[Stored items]
==================================================

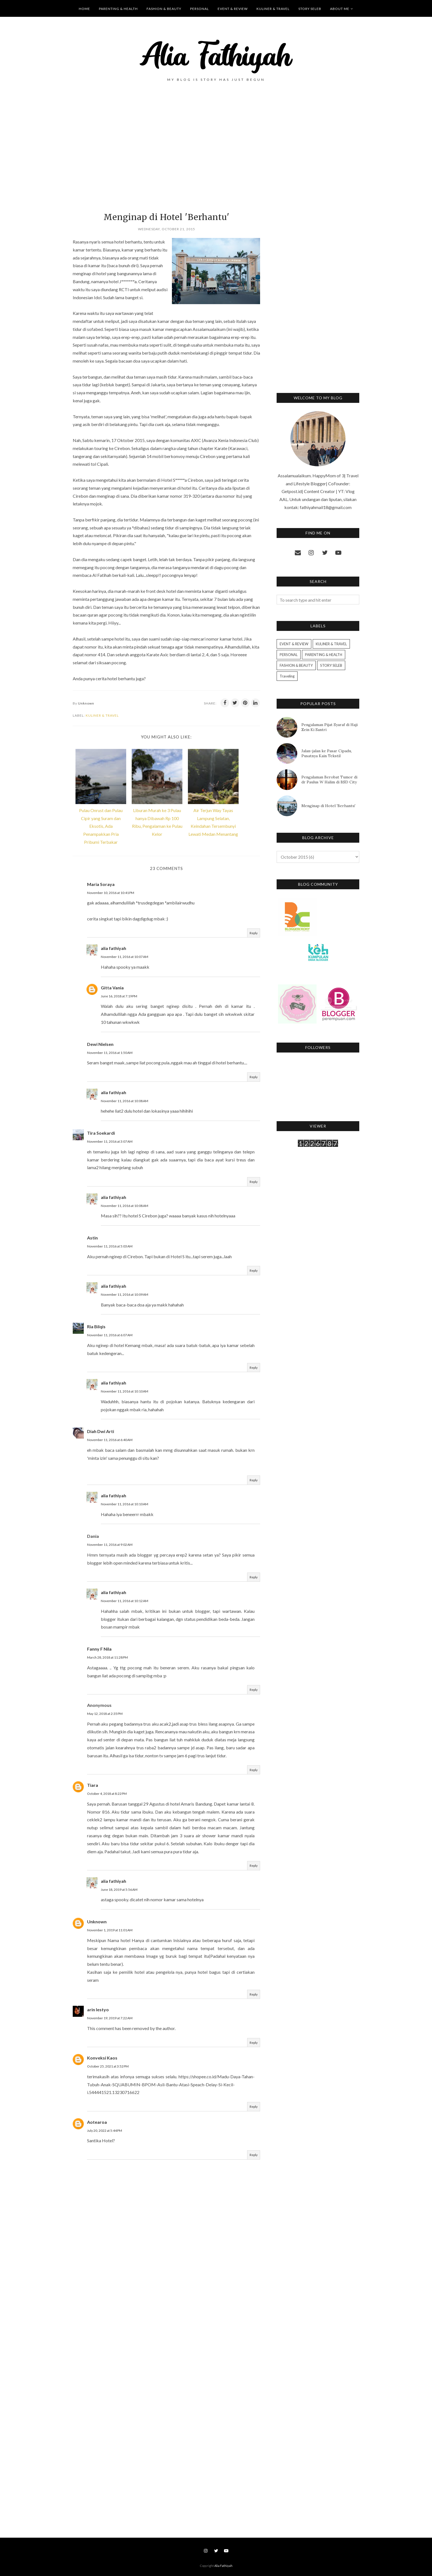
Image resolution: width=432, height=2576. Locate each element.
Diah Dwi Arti (100, 1431)
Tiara (92, 1785)
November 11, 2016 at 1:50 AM (110, 1053)
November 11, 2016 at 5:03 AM (110, 1246)
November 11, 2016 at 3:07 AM (110, 1141)
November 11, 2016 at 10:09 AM (124, 1294)
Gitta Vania (112, 987)
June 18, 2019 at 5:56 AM (119, 1889)
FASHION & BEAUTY (296, 665)
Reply (254, 933)
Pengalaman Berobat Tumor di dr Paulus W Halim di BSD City (329, 779)
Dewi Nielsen (100, 1044)
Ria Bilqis (96, 1326)
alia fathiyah (113, 948)
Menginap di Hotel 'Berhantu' (328, 805)
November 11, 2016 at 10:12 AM (124, 1601)
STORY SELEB (331, 665)
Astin (92, 1237)
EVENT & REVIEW (294, 644)
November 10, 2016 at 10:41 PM (110, 893)
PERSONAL (289, 654)
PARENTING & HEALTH (323, 654)
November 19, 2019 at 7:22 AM (110, 2018)
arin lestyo (98, 2009)
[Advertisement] (166, 156)
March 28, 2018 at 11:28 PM (107, 1657)
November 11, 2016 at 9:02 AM (110, 1545)
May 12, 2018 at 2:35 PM (105, 1714)
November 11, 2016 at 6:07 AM (110, 1335)
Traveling (287, 676)
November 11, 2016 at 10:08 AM (124, 1101)
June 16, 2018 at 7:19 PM (119, 996)
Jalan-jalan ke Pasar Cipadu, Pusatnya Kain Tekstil (326, 753)
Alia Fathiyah (223, 2565)
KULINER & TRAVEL (102, 715)
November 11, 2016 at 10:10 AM (124, 1391)
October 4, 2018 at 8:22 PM (107, 1794)
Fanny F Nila (99, 1648)
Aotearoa (97, 2122)
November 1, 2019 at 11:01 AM (110, 1930)
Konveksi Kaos (102, 2057)
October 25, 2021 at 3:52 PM (108, 2066)
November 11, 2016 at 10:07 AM (124, 957)
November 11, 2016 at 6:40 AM (110, 1440)
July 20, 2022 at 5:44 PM (104, 2130)
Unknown (97, 1921)
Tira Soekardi (101, 1133)
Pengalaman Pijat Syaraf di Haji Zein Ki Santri (329, 727)
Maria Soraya (101, 884)
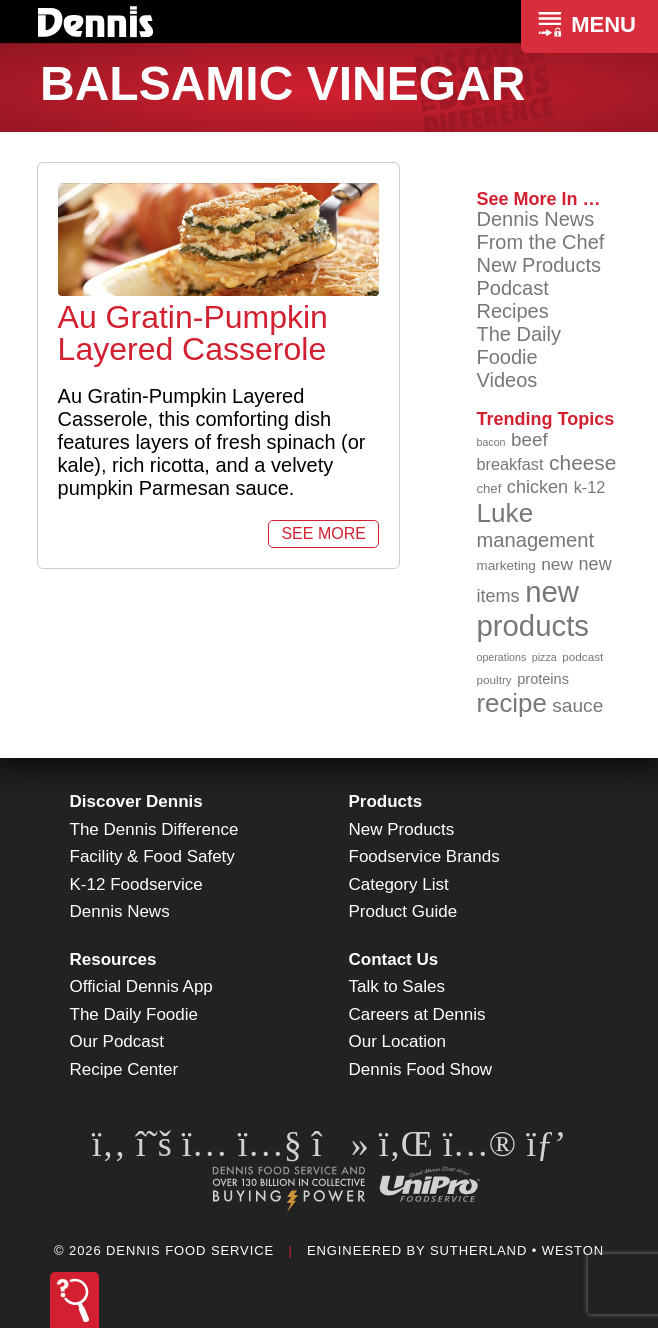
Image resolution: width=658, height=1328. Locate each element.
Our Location (397, 1041)
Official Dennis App (141, 986)
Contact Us (394, 959)
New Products (538, 265)
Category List (399, 884)
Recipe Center (124, 1069)
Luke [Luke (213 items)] (504, 513)
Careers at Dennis (417, 1014)
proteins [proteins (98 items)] (543, 679)
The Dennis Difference (154, 829)
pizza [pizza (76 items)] (544, 657)
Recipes (512, 311)
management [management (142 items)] (535, 540)
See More (323, 533)
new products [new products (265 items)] (532, 608)
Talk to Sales (397, 986)
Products (386, 801)
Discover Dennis (136, 801)
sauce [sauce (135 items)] (577, 705)
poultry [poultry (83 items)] (493, 679)
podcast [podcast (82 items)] (582, 656)
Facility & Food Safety (152, 856)
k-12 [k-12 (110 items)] (590, 487)
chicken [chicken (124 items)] (537, 487)
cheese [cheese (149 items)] (582, 462)
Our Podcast (117, 1041)
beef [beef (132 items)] (529, 439)
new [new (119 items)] (557, 564)
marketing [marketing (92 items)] (505, 565)
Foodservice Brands (424, 856)
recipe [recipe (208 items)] (511, 703)
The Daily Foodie (518, 345)
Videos (506, 380)
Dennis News (535, 219)
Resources (113, 959)
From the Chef (540, 242)
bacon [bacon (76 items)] (490, 442)
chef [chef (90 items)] (488, 488)
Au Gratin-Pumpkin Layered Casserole (193, 333)
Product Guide (403, 911)
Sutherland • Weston (517, 1250)
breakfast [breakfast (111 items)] (509, 464)
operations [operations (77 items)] (501, 657)
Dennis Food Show (421, 1069)
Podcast (512, 288)
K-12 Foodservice (136, 884)
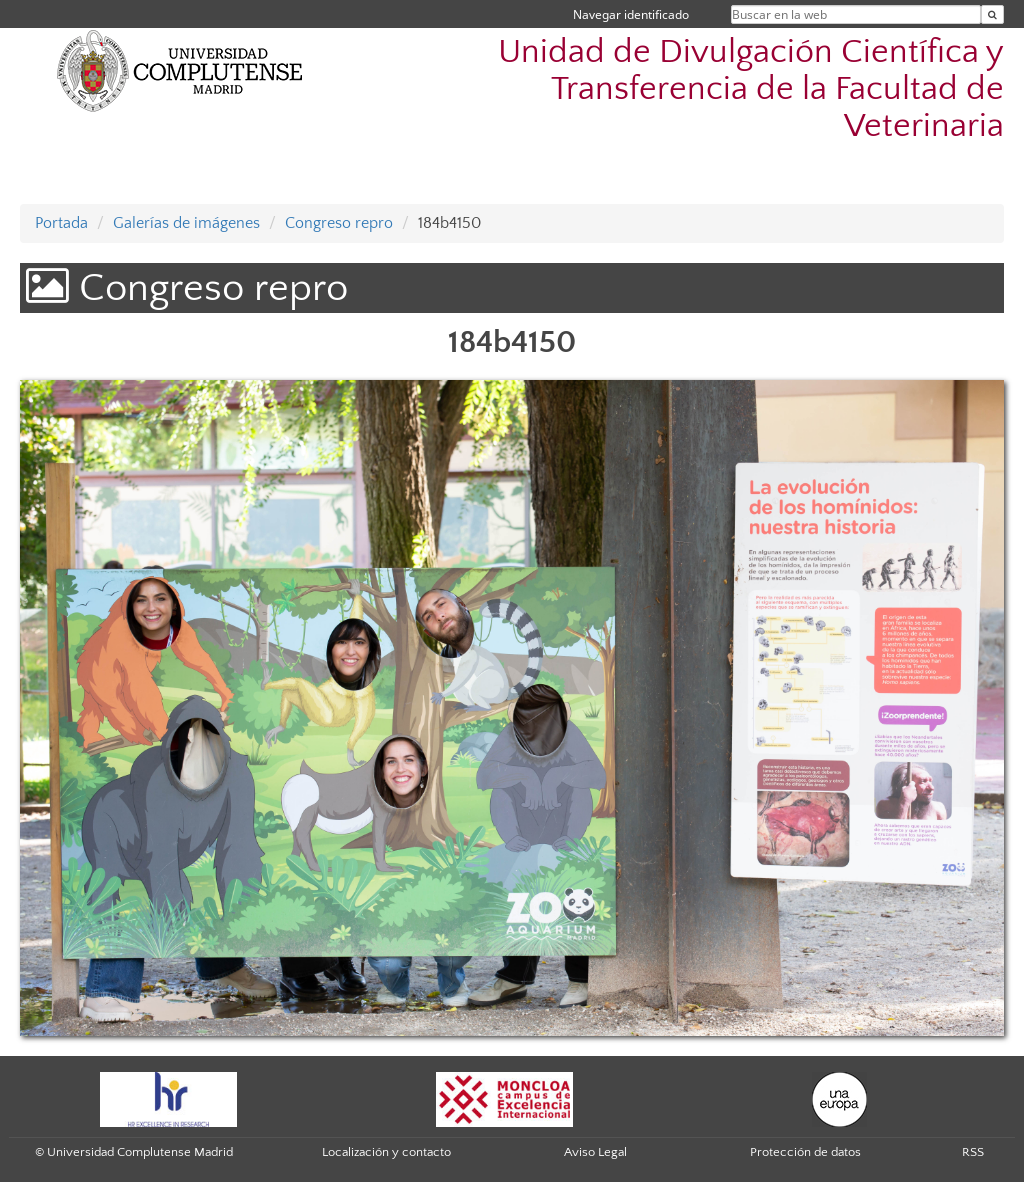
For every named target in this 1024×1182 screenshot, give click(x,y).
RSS (973, 1152)
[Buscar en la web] (992, 14)
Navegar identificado (631, 14)
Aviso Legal (595, 1152)
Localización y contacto (386, 1152)
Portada (61, 223)
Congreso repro (339, 223)
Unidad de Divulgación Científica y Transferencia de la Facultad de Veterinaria (751, 89)
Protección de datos (805, 1152)
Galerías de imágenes (186, 223)
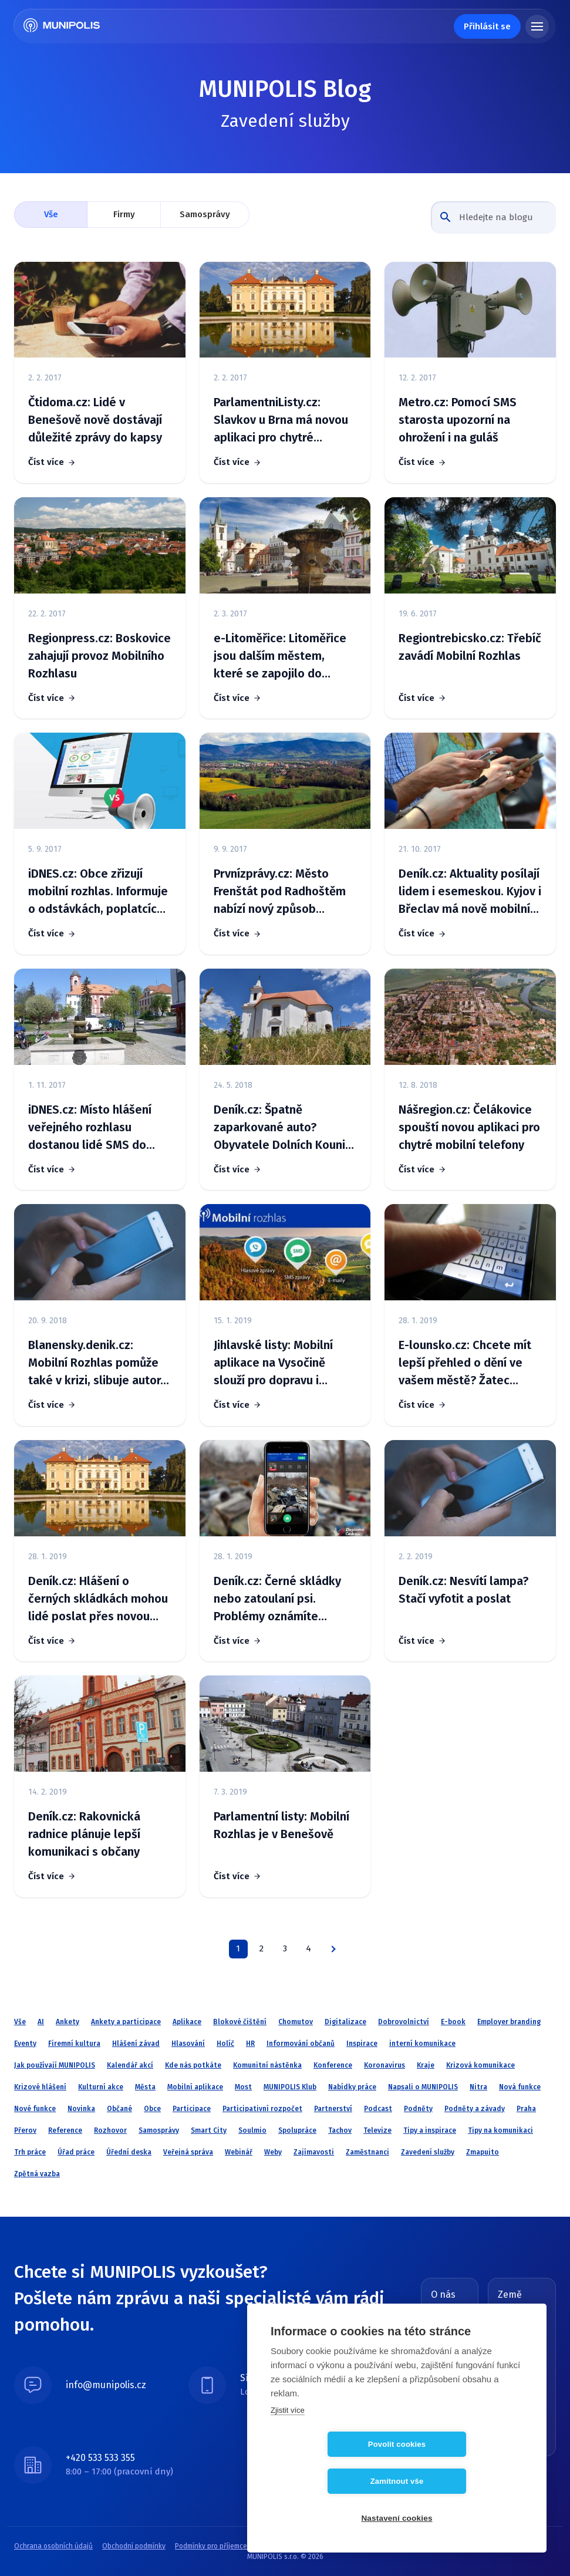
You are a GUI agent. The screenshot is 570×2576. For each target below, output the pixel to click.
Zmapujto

==================================================

Problem statement: Output the entries above exactly. Do not include the pictures.

Written answer:
Image resolution: width=432, height=2576. Locate each element.
Diah Dwi Arti (100, 1431)
Tiara (92, 1785)
November 11, 2016 at 1:50 AM (110, 1053)
November 11, 2016 at 5:03 AM (110, 1246)
November 11, 2016 at 3:07 AM (110, 1141)
November 11, 2016 at 10:09 AM (124, 1294)
Gitta Vania (112, 987)
June 18, 2019 at 5:56 AM (119, 1889)
FASHION & BEAUTY (296, 665)
Reply (254, 933)
Pengalaman Berobat Tumor di dr Paulus W Halim di BSD City (329, 779)
Dewi Nielsen (100, 1044)
Ria Bilqis (96, 1326)
alia fathiyah (113, 948)
Menginap di Hotel 'Berhantu' (328, 805)
November 11, 2016 at 10:12 AM (124, 1601)
STORY SELEB (331, 665)
Astin (92, 1237)
EVENT & REVIEW (294, 644)
November 10, 2016 at 10:41 PM (110, 893)
PERSONAL (289, 654)
PARENTING & HEALTH (323, 654)
November 19, 2019 at 7:22 AM (110, 2018)
arin lestyo (98, 2009)
[Advertisement] (166, 156)
March 28, 2018 at 11:28 PM (107, 1657)
November 11, 2016 at 9:02 AM (110, 1545)
May 12, 2018 at 2:35 PM (105, 1714)
November 11, 2016 at 6:07 AM (110, 1335)
Traveling (287, 676)
November 11, 2016 at 10:08 AM (124, 1101)
June 16, 2018 at 7:19 PM (119, 996)
Jalan-jalan ke Pasar Cipadu, Pusatnya Kain Tekstil (326, 753)
Alia Fathiyah (223, 2565)
KULINER & TRAVEL (102, 715)
November 11, 2016 at 10:10 AM (124, 1391)
October 4, 2018 at 8:22 PM (107, 1794)
Fanny F Nila (99, 1648)
Aotearoa (97, 2122)
November 1, 2019 at 11:01 AM (110, 1930)
Konveksi Kaos (102, 2057)
October 25, 2021 at 3:52 PM (108, 2066)
November 11, 2016 at 10:07 AM (124, 957)
November 11, 2016 at 6:40 AM (110, 1440)
July 20, 2022 at 5:44 PM (104, 2130)
Unknown (97, 1921)
Tira Soekardi (101, 1133)
Pengalaman Pijat Syaraf di Haji Zein Ki Santri (329, 727)
Maria Soraya (101, 884)
Image resolution: width=658, height=1328. Locate each element.
Our Location (397, 1041)
Official Dennis App (141, 986)
Contact Us (394, 959)
New Products (538, 265)
Category List (399, 884)
Recipe Center (124, 1069)
Luke [Luke (213 items)] (504, 513)
Careers at Dennis (417, 1014)
proteins [proteins (98 items)] (543, 679)
The Dennis Difference (154, 829)
pizza [pizza (76 items)] (544, 657)
Recipes (512, 311)
management [management (142 items)] (535, 540)
See More (323, 533)
new products [new products (265 items)] (532, 608)
Talk to Sales (397, 986)
Products (386, 801)
Discover Dennis (136, 801)
sauce [sauce (135 items)] (577, 705)
poultry [poultry (83 items)] (493, 679)
podcast [podcast (82 items)] (582, 656)
Facility & Food Safety (152, 856)
k-12 [k-12 (110 items)] (590, 487)
chicken [chicken (124 items)] (537, 487)
cheese [cheese (149 items)] (582, 462)
Our Podcast (117, 1041)
beef [beef (132 items)] (529, 439)
new [new (119 items)] (557, 564)
marketing [marketing (92 items)] (505, 565)
Foodservice Brands (424, 856)
recipe [recipe (208 items)] (511, 703)
The Daily Foodie (518, 345)
Videos (506, 380)
Dennis News (535, 219)
Resources (113, 959)
From the Chef (540, 242)
bacon [bacon (76 items)] (490, 442)
chef [chef (90 items)] (488, 488)
Au Gratin-Pumpkin Layered Casserole (193, 333)
Product Guide (403, 911)
Sutherland • Weston (517, 1250)
breakfast [breakfast (111 items)] (509, 464)
operations [operations (77 items)] (501, 657)
Dennis Food Show (421, 1069)
Podcast (512, 288)
K-12 Foodservice (136, 884)
For every named target in this 1024×1182 screenshot, give click(x,y).
RSS (973, 1152)
[Buscar en la web] (992, 14)
Navegar identificado (631, 14)
Aviso Legal (595, 1152)
Localización y contacto (386, 1152)
Portada (61, 223)
Congreso repro (339, 223)
Unidad de Divulgación Científica y Transferencia de la Facultad de Veterinaria (751, 89)
Protección de datos (805, 1152)
Galerías de imágenes (186, 223)
You are a GUI agent. The screenshot is 570×2576. For each target below, output the pixel to click.
Zmapujto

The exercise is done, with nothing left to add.